Concurrent Programming in Java
© 1996-1999 Doug Lea

Cancellation


This set of excerpts from section 3.1 includes the main discussions of cancellation techniques that are further exemplified throughout the book.

When activities in one thread fail or change course, it may be necessary or desirable to cancel activities in other threads, regardless of what they are doing. Cancellation requests introduce inherently unforeseeable failure conditions for running threads. The asynchronous nature of cancellation leads to design tactics reminiscent of those in distributed systems where failures may occur at any time due to crashes and disconnections. Concurrent programs have the additional obligation to ensure consistent states of internal objects participating in other threads.

Cancellation is a natural occurrence in most multithreaded programs, seen in:

Footnote: The two-l spelling of cancellation seems to be most common in concurrent programming.

Interruption

The best-supported techniques for approaching cancellation rely on per-thread interruption status that is set by method Thread.interrupt, inspected by Thread.isInterrupted, cleared (and inspected) by Thread.interrupted, and sometimes responded to by throwing InterruptedException.

Footnote: Interruption facilities were not supported in JDK 1.0. Changes in policies and mechanisms across releases account for some of the irregularities in cancellation support.

Thread interrupts serve as requests that activities be cancelled. Nothing stops anyone from using interrupts for other purposes, but this is the intended convention. Interrupt-based cancellation relies on a protocol between cancellers and cancellees to ensure that objects that might be used across multiple threads do not become damaged when cancelled threads terminate. Most (ideally all) classes in the java.* packages conform to this protocol.

In almost all circumstances, cancelling the activity associated with a thread should cause the thread to terminate. But there is nothing about interrupt that forces immediate termination. This gives any interrupted thread a chance to clean up before dying, but also imposes obligations for code to check interruption status and take appropriate action on a timely basis.

This ability to postpone or even ignore cancellation requests provides a mechanism for writing code that is both very responsive and very robust. Lack of interruption may be used as a precondition checked at safe points before doing anything that would be difficult or impossible to undo later. The range of available responses includes most of the options discussed in §3.1.1:

Continuation (ignoring or clearing interruptions) may apply to threads that are intended not to terminate; for example, those that perform database management services essential to a program's basic functionality. Upon interrupt, the particular task being performed by the thread can be aborted, allowing the thread to continue to process other tasks. However, even here, it can be more manageable instead to replace the thread with a fresh one starting off in a known good initial state.

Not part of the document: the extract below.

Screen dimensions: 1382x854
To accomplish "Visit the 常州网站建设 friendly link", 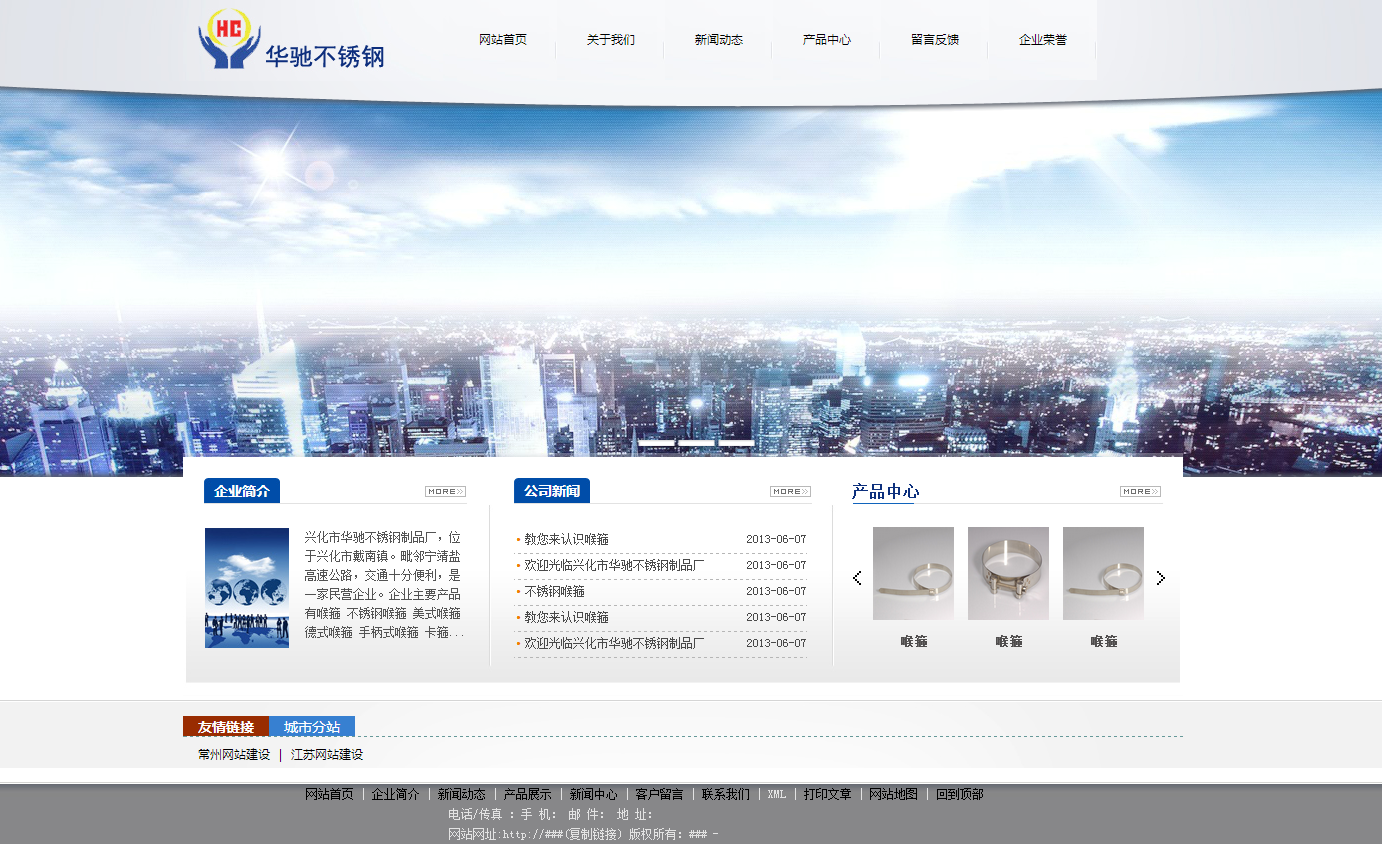I will [x=234, y=755].
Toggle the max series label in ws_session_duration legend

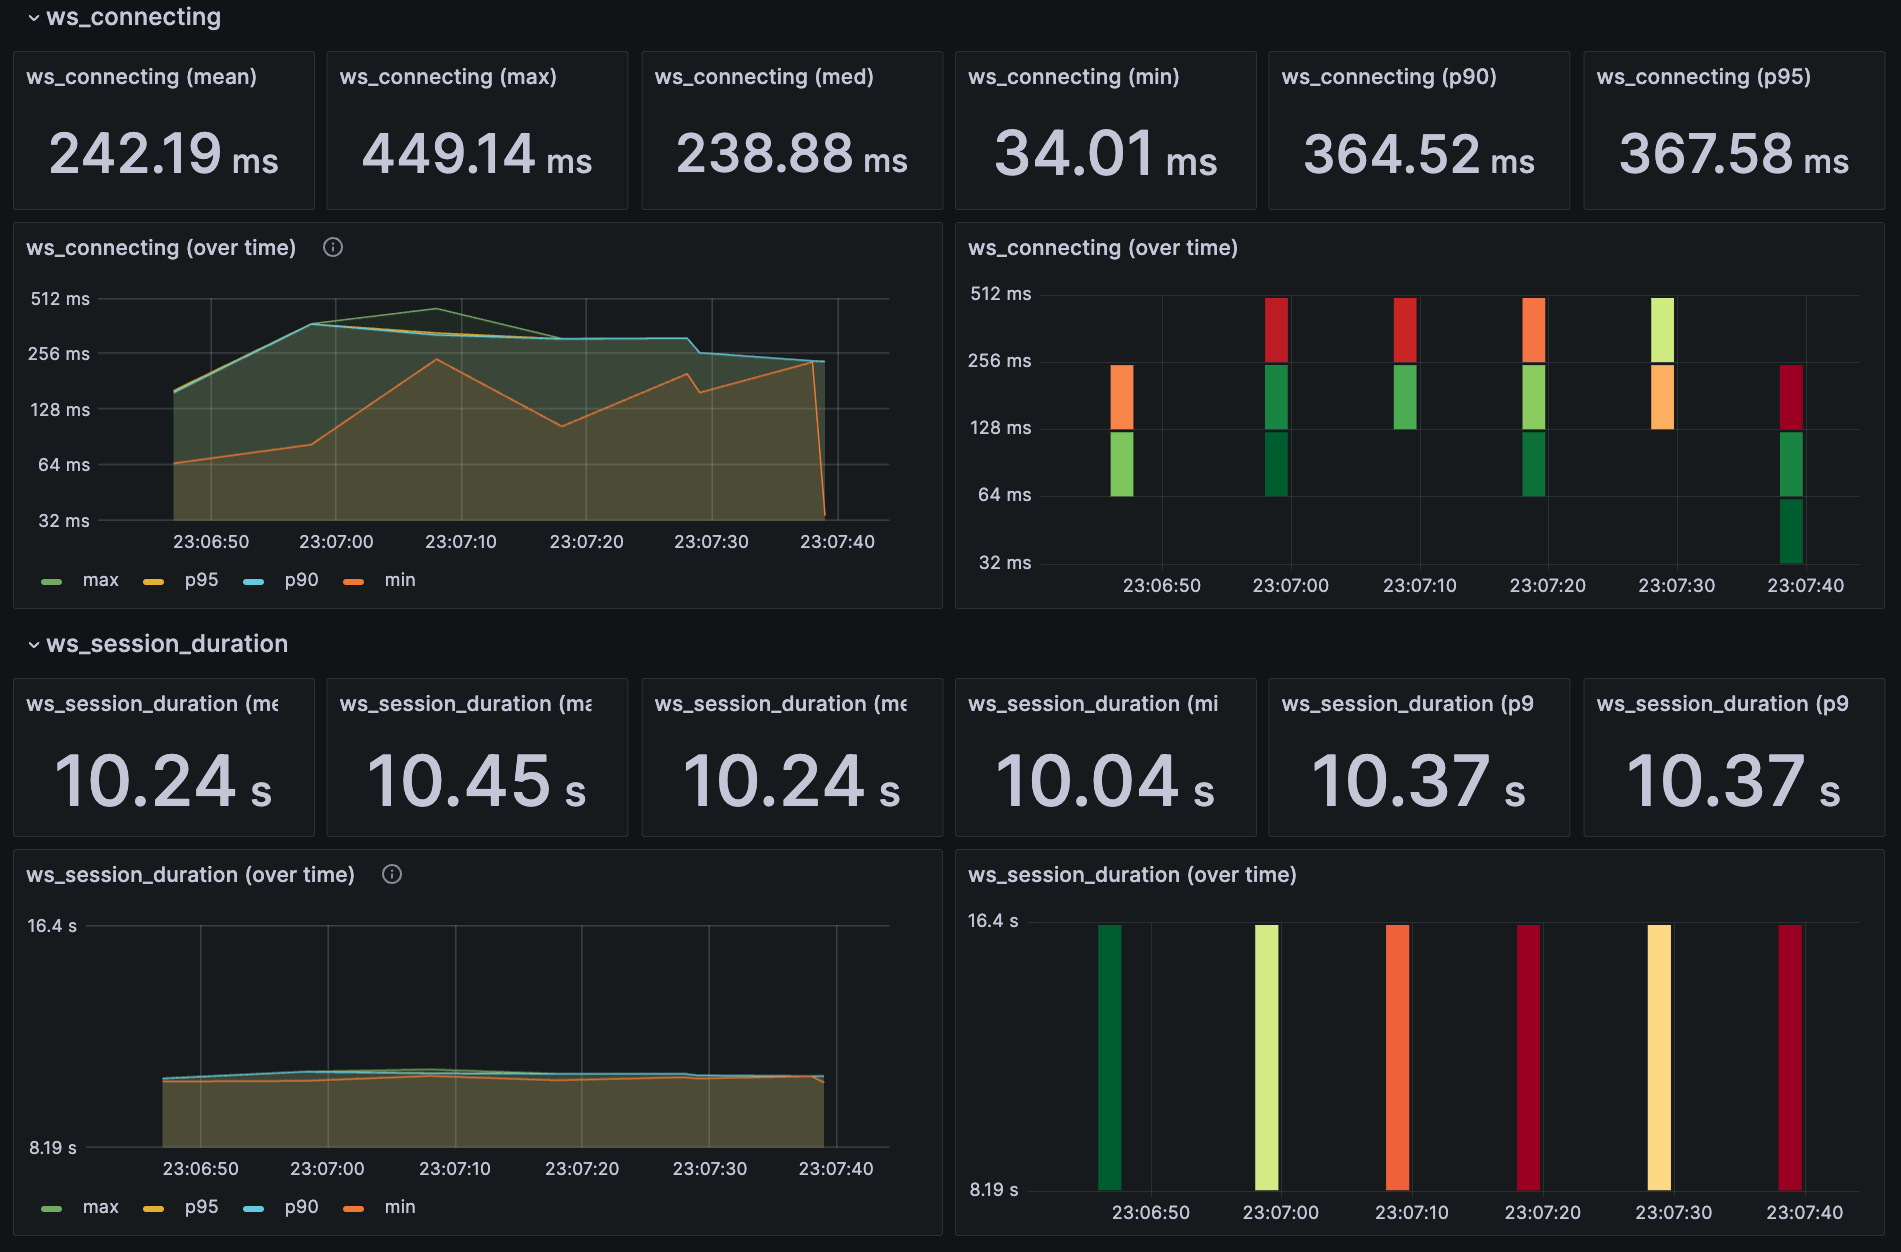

Abrupt termination (for example throwing Error) generally applies to threads that provide isolated services that do not require any cleanup beyond that provided in a finally clause at the base of a run method. However, when threads are performing services relied on by other threads (see §4.3), they should also somehow alert them or set status indicators. (Exceptions themselves are not automatically propagated across threads.)

Rollback or roll-forward techniques must be applied in threads using objects that are also relied on by other threads.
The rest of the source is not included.